Kirat (Kirant/Kirati/Kirata/Kiratese), better known as Gurkha in modern times
Kirat's most famous personality - the historical Gotama (Gautama) Buddha.
Selected ethnic groups of Nepal: Sherpa, Thakali, Gurung, Kirati, Rai, Limbu, Newari, Pahari, Tamang
Himalayan hills of Nepal at dusk, on the road between Kathmandu and Lumbini.

Kirat or Kirati (also spelled as Kirant and Kiranti) are indigenous ethnic groups of the Himalayas (mid-hills) extending eastward from Nepal into India, Burma and beyond. They migrated to their present locations via Assam, Burma, Tibet and Yunnan in ancient times. Prototype Tibeto-Burmans originated in the Yellow River basin around 10,000 - 30,000 years ago. Broadly speaking, the Kirat people comprises Tamang, Sherpa, Rai, Newar, Limbu, Magar and other related mongoloid ethnic groups. These people are also best known as modern Gurkhas. The lineage of prehistoric Newar (Newari) to ancient Kirat, dating back at least 2000 years ago, is of consensus amongst scholars in this field.[1]

Dr.
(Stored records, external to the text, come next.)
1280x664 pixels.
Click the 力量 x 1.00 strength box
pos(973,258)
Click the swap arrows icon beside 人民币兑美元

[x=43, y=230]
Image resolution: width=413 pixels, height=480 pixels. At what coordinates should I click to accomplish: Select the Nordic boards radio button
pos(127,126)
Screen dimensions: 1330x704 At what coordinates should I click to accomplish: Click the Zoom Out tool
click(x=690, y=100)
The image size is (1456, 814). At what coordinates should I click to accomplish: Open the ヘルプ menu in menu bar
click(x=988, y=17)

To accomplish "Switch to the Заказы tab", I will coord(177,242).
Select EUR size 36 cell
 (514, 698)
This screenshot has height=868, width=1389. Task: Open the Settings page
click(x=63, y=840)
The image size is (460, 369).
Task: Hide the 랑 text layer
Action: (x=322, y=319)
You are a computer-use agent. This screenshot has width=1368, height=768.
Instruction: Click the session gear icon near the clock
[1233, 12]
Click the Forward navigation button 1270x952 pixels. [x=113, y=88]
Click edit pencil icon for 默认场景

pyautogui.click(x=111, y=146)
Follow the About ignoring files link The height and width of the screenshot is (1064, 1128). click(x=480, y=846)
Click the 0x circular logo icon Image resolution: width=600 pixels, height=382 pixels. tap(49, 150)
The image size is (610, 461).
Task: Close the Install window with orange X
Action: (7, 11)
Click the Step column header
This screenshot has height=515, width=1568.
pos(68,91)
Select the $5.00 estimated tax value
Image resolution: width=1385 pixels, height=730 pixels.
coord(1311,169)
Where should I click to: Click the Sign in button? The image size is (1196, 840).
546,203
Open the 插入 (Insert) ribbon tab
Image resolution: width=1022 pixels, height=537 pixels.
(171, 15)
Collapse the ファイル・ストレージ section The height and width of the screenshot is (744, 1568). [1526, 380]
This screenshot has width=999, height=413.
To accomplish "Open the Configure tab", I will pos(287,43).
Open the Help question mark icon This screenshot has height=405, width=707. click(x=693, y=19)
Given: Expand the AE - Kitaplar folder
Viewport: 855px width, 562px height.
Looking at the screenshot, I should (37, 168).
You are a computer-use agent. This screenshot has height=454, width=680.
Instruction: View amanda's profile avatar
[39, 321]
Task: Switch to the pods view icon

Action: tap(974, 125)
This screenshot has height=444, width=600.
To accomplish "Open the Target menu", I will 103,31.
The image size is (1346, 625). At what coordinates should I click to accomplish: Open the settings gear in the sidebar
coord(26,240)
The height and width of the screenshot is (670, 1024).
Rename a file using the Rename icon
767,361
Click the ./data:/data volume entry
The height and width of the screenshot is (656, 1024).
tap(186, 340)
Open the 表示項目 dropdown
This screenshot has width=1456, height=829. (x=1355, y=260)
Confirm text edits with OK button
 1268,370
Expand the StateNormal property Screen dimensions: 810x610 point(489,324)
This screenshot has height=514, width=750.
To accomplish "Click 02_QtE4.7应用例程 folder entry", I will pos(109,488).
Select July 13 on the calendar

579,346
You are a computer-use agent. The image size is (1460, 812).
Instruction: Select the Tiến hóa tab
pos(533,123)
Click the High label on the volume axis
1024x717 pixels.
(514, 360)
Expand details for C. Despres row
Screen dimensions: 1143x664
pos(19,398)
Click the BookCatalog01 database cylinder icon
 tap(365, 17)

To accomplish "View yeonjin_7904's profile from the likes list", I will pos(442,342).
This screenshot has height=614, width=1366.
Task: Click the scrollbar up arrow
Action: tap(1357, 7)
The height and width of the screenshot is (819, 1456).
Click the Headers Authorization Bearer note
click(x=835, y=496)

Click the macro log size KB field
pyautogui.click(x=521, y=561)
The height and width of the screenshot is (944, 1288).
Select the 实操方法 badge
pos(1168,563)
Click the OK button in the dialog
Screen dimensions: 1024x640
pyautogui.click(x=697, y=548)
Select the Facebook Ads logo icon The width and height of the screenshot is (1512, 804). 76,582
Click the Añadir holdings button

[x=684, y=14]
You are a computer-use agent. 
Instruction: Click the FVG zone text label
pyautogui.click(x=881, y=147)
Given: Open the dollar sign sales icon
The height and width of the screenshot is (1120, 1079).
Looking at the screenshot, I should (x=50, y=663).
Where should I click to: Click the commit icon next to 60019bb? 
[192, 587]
Anatoly Yakoblave Shetenko, while on an archaeological study programme between Nepal and USSR, uncovered Kirat stone age tools and other artefacts from circa 30,000 B.C.[2]

Although only the Sunuwar (the people who inhabit the region westward of River Sun Koshi),Khumbu or Khambu (also known as Rai), Limbu (also known as Yakthumba or Subba) and Yakkha (also known as Dewan or Zimdar) are generally called Kirati, the vast majority of ethnic people of the region eastward of Nepal too call themselves as Kirati. Their languages belong to the Tibeto-Burman family of languages.

The original inhabitants of the Dooars region of India, the Koch and Mech, also claim themselves to be Kiratis and so do the Bodo and Kachari tribes of Assam. They derive their titles from the original place of their dwelling, "Koch" from the Kosi River, "Mech" from the Mechi River and "Kachari" is derived from Kachar which means river basin.[citation needed] The basis of these claims relies on the fact that they are Mongoloids even though they distinguish themselves from Mongolians elsewhere. They are therefore often identified as Kirati-Mongolians.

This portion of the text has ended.